Later, Nadia flees to her son’s home in southern France. Her city has become too inhospitable, and perhaps the sunny, Mediterranean climate will burn away her (internal) fog. On the train ride, she befriends a traveller in the seat next to her. Or rather, the woman does not shun her—she lets Nadia take the adjacent seat. And then gives Nadia her (mostly uneaten) dinner. Nadia is thrilled that this woman doesn’t immediately hate her. But she can’t quite tell if she is just too distracted by her own thoughts, her own problems, to bother disliking Nadia or if the woman is genuinely nice. Either way, Nadia is changed:
Still, how I wish I could come together with her grief, try to distract it with good thoughts. But now that cold, hard mistrust I know so well is freezing my uneasy heart, now I’m secretly relieved to know nothing of this woman’s sadness, even if my gratitude to her is far keener than my relief is to me, or my icy mistrust. How can I fight back that reflex? (185)

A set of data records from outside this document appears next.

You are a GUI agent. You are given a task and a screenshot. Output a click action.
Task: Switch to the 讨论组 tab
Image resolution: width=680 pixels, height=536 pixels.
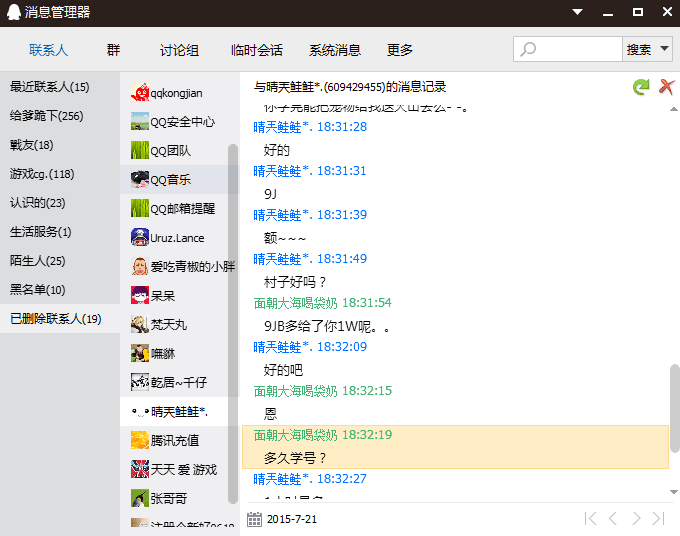click(179, 50)
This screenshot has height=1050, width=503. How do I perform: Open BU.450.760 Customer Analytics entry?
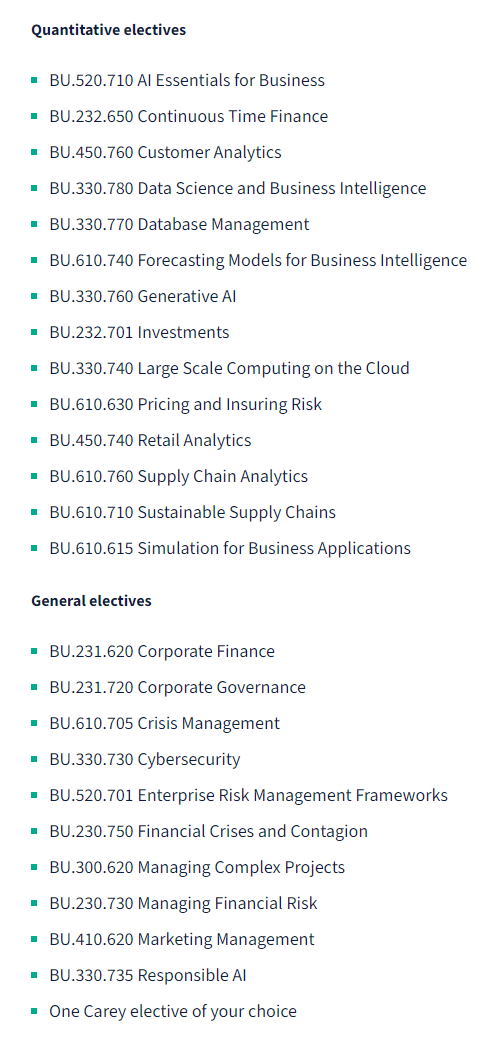(165, 153)
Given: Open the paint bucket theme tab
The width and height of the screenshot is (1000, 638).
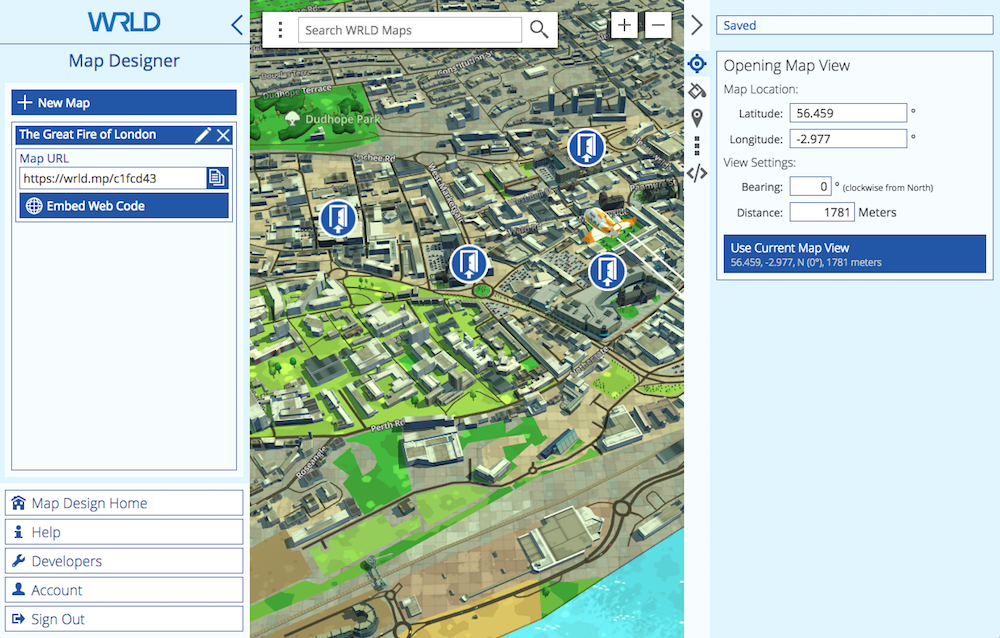Looking at the screenshot, I should click(x=697, y=91).
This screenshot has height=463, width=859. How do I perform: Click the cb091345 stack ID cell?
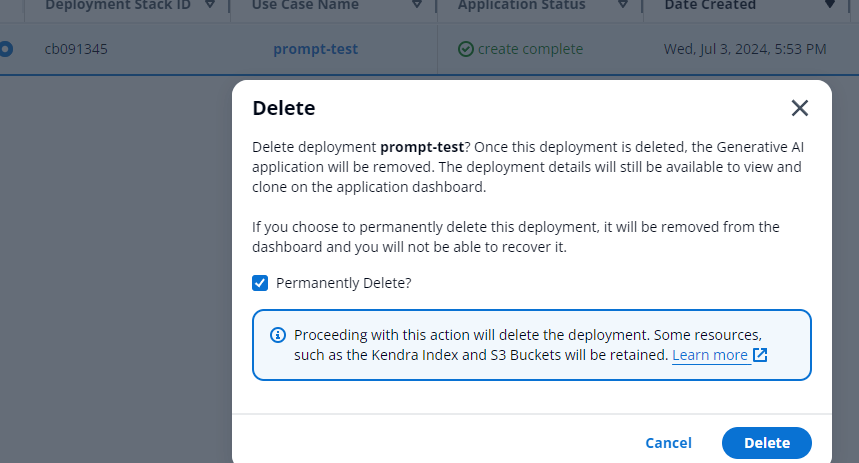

It didn’t take much: some snacks and not sending her away. But it is evidence of kindness, which Nadia desperately needs. It gives her a new perspective. She now wants to soothe this woman, to “distract [her grief] with good thoughts.” She has begun to see, through the haze, the outlines of humanity: she could help this woman or, with her “icy mistrust,” she could allow this woman to suffer. One might also call these the lines of right and wrong. Nadia must still reconcile the chaos in her life—the novel isn’t over—and it isn’t likely that the town will forgive her, but the book suggests that an antibody exists.
This is a strange, beguiling, and exceptional work. It shows the knotted horror of Nadia’s selfishness and bigotry—her guilt. While also showing how she is innocent of being an “other,” a category that exists only in the eye of the accuser. Marie NDiaye conveys a known, important, but often unheeded truth: if we are not noble, humble, and helpful—if we condemn a person or a group to a demeaning category—we will be “hemmed in” by the latent disease carried in our hearts.